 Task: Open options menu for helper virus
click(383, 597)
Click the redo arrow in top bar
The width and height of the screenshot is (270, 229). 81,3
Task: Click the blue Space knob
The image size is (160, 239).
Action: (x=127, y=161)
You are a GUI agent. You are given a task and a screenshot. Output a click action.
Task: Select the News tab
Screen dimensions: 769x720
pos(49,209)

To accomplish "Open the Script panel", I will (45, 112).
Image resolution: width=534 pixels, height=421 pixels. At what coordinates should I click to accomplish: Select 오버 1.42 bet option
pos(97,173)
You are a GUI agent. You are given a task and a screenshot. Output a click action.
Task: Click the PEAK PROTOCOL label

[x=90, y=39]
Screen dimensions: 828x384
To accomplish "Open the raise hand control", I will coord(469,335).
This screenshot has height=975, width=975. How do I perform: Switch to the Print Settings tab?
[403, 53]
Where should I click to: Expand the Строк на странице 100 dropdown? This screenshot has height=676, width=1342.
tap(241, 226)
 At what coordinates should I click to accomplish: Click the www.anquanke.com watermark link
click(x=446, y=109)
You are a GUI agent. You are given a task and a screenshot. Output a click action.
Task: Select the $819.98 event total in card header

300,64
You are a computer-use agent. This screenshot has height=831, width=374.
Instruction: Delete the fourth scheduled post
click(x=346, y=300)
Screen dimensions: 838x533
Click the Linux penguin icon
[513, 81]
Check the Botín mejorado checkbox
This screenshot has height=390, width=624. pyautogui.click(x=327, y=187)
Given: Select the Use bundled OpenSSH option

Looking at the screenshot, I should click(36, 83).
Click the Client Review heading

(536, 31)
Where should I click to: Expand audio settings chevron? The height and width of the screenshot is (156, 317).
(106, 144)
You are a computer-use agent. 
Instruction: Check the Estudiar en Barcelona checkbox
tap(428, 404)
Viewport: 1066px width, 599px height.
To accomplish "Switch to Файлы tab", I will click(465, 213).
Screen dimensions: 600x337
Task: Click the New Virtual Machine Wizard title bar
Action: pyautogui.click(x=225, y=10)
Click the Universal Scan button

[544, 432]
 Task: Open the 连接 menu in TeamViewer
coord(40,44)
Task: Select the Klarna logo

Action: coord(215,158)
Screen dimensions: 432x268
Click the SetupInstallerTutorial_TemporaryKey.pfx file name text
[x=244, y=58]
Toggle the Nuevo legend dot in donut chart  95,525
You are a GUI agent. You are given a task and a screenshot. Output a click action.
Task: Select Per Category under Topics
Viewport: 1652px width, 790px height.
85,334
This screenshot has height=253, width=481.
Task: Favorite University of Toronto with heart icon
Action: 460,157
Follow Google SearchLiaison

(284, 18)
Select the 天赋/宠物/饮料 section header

- _Goal of the exercise_
Give the count, and only the count, of lines in these records that hold the string "computer".

- _Answer box_
2